Protesters, some masked and hooded, had formed a human chain around the high school in the north of the French capital to try to prevent police entering in the early morning raid.
Demonstrators pelted the police with objects and chanted "everyone hates the police", an AFP journalist saw.
Police entered the school by forcing their way in through another door where tables and chairs were piled up to try to block their passage.
"This morning the police gassed us and pushed us out of the way. At midnight we built a barrier of tables and chairs, but they moved it all out of the way," said Emmanuel, a Ghanaian in his 20s who left the school when the police entered.
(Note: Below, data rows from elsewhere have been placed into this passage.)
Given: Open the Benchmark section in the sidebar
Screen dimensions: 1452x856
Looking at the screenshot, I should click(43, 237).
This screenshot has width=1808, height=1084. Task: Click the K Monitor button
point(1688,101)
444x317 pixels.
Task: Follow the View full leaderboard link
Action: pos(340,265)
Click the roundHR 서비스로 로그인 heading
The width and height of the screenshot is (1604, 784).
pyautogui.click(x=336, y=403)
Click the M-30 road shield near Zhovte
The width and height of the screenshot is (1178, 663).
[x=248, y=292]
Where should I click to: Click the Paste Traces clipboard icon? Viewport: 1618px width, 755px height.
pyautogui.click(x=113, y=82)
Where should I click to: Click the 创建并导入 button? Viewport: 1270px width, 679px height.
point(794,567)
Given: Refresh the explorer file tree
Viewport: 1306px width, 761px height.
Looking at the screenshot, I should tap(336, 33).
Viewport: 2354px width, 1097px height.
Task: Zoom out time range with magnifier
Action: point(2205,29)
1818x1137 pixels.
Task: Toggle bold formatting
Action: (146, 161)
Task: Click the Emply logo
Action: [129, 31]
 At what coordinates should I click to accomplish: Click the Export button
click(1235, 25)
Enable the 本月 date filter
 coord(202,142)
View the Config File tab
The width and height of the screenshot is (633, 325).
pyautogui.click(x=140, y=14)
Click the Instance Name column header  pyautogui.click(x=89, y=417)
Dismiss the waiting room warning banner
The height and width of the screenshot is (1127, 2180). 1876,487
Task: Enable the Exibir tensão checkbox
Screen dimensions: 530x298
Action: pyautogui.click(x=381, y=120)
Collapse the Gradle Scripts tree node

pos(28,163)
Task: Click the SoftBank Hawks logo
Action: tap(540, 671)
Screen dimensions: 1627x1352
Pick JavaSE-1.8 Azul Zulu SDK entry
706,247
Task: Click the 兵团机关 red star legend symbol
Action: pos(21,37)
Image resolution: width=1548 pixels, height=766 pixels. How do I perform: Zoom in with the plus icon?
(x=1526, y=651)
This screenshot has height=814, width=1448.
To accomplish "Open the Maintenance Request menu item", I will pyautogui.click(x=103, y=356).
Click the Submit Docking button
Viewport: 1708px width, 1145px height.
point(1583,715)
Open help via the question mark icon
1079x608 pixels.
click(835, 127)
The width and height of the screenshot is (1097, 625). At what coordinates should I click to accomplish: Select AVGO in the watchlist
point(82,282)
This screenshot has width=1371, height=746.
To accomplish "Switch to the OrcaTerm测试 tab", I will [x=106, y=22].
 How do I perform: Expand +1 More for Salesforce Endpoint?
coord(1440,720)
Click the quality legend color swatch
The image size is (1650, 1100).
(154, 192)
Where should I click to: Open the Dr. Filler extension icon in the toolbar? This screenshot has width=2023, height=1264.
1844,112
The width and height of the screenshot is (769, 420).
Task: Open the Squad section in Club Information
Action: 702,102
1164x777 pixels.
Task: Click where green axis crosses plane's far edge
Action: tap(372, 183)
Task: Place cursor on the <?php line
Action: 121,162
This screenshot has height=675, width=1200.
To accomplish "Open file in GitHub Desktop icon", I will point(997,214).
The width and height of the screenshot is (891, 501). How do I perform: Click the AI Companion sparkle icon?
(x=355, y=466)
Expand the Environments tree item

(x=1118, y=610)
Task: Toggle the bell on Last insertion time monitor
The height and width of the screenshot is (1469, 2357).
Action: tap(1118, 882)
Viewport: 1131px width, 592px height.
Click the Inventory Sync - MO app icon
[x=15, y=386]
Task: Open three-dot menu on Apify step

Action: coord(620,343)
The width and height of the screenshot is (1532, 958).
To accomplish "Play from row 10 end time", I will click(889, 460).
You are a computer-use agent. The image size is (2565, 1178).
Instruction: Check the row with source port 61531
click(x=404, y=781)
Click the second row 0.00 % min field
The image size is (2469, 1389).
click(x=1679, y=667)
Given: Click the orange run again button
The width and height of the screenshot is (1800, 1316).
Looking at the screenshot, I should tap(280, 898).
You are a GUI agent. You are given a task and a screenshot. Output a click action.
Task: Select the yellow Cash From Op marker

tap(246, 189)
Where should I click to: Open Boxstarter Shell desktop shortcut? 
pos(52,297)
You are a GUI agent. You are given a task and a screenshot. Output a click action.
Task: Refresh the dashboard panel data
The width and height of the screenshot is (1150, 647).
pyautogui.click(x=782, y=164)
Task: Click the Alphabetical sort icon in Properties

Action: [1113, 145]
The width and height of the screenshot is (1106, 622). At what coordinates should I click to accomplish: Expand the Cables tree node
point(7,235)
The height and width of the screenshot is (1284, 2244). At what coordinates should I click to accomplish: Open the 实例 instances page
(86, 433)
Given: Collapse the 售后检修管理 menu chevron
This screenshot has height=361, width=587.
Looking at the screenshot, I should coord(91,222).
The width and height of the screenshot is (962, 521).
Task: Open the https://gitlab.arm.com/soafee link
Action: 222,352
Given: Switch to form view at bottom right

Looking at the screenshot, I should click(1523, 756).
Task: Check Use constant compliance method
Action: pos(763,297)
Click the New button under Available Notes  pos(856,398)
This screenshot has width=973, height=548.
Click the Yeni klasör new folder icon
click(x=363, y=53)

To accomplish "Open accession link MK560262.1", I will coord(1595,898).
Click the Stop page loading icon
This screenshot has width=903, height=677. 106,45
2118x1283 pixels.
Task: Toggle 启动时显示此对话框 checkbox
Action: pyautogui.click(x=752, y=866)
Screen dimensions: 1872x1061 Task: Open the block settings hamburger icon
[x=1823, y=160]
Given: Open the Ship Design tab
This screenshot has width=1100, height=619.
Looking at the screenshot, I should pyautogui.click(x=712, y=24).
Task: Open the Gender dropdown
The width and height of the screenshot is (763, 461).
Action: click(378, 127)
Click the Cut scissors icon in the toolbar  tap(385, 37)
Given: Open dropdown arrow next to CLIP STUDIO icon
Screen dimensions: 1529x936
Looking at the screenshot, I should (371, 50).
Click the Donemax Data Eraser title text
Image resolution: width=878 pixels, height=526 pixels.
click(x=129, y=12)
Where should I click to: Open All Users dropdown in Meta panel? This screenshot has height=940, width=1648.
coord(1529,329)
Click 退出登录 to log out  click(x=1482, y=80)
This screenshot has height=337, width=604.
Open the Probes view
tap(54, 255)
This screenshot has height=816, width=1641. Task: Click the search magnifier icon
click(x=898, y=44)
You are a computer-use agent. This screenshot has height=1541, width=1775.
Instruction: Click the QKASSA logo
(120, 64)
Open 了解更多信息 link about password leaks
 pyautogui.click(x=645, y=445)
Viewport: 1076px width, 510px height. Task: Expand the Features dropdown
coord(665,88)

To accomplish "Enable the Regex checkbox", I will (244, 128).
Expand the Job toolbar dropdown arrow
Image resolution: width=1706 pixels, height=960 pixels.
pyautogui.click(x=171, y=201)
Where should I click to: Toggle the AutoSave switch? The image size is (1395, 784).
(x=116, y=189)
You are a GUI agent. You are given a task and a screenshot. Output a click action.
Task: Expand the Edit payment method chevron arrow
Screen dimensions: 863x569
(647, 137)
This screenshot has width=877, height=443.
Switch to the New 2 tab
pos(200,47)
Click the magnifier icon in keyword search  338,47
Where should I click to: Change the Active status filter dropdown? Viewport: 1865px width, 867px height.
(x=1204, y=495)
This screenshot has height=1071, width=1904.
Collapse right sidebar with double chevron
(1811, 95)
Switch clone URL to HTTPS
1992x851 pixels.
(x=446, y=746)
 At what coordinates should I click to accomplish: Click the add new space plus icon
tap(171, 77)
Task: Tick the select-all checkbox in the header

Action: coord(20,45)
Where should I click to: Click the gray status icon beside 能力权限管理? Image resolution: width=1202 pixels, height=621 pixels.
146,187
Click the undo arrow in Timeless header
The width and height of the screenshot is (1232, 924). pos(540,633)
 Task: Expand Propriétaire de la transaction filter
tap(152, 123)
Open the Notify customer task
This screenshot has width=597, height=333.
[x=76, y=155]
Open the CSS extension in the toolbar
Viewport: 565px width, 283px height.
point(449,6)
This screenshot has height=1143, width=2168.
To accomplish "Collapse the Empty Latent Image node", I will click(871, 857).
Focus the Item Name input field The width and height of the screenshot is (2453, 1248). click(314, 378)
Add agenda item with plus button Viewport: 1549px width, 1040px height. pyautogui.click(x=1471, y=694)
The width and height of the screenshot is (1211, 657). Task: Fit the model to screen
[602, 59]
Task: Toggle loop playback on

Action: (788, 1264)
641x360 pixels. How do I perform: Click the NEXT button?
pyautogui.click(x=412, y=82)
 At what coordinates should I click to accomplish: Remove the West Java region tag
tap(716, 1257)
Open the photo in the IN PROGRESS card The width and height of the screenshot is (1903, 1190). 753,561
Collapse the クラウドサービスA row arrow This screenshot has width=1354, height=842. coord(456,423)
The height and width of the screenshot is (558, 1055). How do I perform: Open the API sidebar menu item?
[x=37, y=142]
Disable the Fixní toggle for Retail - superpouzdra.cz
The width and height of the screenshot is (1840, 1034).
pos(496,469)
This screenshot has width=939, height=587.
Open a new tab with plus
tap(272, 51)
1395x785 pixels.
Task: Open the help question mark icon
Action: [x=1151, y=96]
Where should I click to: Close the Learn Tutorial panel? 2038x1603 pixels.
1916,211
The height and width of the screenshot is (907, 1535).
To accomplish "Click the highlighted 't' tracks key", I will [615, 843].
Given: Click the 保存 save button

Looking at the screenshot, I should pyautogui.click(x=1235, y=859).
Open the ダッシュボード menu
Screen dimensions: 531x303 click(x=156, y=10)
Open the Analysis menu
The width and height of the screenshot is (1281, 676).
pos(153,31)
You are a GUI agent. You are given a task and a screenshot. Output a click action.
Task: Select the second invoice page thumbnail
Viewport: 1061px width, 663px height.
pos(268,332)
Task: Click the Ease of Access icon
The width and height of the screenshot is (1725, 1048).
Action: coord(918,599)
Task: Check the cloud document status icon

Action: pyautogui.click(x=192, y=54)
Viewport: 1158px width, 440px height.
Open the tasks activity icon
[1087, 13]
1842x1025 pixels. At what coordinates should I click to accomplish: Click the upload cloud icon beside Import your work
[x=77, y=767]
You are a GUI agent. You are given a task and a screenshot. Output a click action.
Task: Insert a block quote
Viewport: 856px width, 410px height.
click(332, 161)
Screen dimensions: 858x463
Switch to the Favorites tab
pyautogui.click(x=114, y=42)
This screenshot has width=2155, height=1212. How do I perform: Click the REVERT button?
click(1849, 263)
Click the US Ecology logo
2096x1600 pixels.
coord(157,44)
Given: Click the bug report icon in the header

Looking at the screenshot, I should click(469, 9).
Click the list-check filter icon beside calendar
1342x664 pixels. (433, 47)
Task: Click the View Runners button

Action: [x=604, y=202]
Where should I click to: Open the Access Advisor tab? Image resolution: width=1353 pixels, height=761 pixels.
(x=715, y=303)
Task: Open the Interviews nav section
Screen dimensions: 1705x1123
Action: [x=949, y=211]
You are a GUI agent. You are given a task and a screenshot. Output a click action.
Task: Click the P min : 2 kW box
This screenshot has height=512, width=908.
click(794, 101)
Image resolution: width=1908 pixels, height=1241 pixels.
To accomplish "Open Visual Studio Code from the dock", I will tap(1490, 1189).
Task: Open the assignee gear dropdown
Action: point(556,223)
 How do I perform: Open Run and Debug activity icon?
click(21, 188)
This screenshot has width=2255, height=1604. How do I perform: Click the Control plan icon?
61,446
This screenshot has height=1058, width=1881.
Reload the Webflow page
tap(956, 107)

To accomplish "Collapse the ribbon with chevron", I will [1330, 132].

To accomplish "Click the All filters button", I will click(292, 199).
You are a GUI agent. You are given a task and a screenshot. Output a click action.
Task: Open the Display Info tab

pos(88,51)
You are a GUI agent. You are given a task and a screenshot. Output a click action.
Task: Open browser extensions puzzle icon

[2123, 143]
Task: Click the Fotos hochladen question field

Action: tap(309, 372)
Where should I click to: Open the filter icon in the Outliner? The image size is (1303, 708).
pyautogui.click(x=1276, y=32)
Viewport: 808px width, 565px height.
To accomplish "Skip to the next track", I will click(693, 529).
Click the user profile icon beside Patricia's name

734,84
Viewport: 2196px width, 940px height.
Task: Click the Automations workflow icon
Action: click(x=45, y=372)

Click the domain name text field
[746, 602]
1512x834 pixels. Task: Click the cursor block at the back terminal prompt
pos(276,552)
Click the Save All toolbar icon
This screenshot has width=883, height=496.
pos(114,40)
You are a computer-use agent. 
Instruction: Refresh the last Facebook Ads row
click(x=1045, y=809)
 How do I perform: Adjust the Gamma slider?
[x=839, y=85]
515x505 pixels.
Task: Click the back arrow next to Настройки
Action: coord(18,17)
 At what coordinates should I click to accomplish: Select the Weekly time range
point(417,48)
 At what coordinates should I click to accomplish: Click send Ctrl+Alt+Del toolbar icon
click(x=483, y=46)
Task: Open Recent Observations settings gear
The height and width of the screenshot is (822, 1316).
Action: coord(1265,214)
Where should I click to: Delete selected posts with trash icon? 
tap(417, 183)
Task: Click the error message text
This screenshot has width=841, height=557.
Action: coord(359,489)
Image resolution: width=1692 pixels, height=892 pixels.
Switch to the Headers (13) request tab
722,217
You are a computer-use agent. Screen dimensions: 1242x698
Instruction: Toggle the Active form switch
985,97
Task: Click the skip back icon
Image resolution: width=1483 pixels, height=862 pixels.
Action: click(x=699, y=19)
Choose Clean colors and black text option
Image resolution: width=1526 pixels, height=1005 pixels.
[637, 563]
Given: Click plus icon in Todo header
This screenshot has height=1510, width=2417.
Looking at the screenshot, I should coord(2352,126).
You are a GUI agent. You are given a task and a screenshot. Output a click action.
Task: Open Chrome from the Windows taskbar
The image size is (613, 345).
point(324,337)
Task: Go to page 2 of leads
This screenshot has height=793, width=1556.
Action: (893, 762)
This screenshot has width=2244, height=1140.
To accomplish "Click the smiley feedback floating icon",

"It's better here than being on the street," he said. "I don't know where they want to take us."
The school is currently closed for renovation works and it was empty when 150 migrants occupied part of the building on April 21-22.
They are mainly from Afghanistan, Eritrea, Somalia, Sudan and Yemen.
Clementine Verschave, from a charity which helps migrants, said: "There are a lot of women among the migrants in the school, including two who are pregnant."
Eric Coquerel, from the far-left Left Party who was among the demonstrators, said the police had used "unjustified force".
"This school is empty and has no purpose. These people are better off here than in the road," he said.
The evacuation of the school was the second time this week that authorities in Paris have taken action against migrants.
On Monday, riot police evacuated a makeshift camp set up around a Métro station and took 1,600 migrants to an accommodation centre.